• PROBLEM DESCRIPTION: From the data that follows, print exactly the lines starting at the one containing "Click the door" and ending at the one containing "Task: Open Sunday"; include both of them and nothing more.

• Stored records:
........

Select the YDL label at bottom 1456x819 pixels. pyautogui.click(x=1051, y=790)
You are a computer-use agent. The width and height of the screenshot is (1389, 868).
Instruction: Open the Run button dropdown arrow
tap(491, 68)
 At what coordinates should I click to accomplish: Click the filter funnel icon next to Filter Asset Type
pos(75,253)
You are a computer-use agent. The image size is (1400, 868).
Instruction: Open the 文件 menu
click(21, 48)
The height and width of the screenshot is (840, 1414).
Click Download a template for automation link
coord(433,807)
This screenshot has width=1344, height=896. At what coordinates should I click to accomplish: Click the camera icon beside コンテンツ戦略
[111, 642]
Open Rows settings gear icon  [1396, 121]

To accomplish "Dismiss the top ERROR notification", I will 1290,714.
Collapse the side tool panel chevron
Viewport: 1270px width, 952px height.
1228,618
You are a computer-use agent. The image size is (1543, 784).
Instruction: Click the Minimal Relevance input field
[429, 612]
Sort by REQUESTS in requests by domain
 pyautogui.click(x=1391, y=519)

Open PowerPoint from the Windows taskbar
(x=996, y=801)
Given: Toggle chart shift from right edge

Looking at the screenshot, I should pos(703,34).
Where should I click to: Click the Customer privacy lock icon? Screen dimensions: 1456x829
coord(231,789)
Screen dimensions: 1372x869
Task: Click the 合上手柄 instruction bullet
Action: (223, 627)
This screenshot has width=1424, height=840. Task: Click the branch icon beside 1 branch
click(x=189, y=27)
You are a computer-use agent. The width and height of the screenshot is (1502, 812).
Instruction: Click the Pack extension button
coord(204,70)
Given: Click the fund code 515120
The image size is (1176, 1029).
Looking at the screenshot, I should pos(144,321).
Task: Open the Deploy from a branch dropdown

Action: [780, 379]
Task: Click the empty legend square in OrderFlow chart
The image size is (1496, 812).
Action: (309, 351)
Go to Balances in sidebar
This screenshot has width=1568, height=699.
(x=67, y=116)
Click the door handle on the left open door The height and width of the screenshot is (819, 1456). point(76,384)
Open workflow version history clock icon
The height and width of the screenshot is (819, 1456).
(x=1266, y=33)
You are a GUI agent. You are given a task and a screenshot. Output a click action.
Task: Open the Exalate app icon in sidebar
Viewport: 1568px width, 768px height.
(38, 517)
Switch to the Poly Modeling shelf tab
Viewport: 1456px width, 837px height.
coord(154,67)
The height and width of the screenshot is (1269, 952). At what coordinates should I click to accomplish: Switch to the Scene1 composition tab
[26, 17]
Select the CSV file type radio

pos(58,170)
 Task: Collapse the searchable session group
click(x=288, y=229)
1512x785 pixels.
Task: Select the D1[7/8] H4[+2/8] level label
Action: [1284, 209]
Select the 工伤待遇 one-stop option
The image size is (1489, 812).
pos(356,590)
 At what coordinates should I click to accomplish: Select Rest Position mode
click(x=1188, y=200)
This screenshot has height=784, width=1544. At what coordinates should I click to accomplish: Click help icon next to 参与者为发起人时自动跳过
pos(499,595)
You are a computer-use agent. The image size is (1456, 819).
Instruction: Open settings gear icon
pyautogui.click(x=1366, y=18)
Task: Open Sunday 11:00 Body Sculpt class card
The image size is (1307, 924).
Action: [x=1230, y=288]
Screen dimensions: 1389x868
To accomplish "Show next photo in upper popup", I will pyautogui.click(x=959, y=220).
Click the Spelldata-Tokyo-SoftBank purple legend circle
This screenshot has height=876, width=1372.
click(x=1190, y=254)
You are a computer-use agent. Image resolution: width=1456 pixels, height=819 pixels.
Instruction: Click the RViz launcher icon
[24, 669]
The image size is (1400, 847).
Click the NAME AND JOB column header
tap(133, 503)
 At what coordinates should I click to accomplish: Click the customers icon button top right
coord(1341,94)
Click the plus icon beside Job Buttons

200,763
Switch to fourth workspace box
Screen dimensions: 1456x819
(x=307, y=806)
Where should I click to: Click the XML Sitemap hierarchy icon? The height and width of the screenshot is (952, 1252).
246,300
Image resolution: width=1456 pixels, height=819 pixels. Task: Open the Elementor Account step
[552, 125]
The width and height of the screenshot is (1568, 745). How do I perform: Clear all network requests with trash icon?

........

• RESULT OF THIS TASK:
Click the door handle on the left open door The height and width of the screenshot is (819, 1456). point(76,384)
Open workflow version history clock icon
The height and width of the screenshot is (819, 1456).
(x=1266, y=33)
You are a GUI agent. You are given a task and a screenshot. Output a click action.
Task: Open the Exalate app icon in sidebar
Viewport: 1568px width, 768px height.
(38, 517)
Switch to the Poly Modeling shelf tab
Viewport: 1456px width, 837px height.
coord(154,67)
The height and width of the screenshot is (1269, 952). At what coordinates should I click to accomplish: Switch to the Scene1 composition tab
[26, 17]
Select the CSV file type radio

pos(58,170)
 Task: Collapse the searchable session group
click(x=288, y=229)
1512x785 pixels.
Task: Select the D1[7/8] H4[+2/8] level label
Action: [1284, 209]
Select the 工伤待遇 one-stop option
The image size is (1489, 812).
pos(356,590)
 At what coordinates should I click to accomplish: Select Rest Position mode
click(x=1188, y=200)
This screenshot has height=784, width=1544. At what coordinates should I click to accomplish: Click help icon next to 参与者为发起人时自动跳过
pos(499,595)
You are a computer-use agent. The image size is (1456, 819).
Instruction: Open settings gear icon
pyautogui.click(x=1366, y=18)
Task: Open Sunday 11:00 Body Sculpt class card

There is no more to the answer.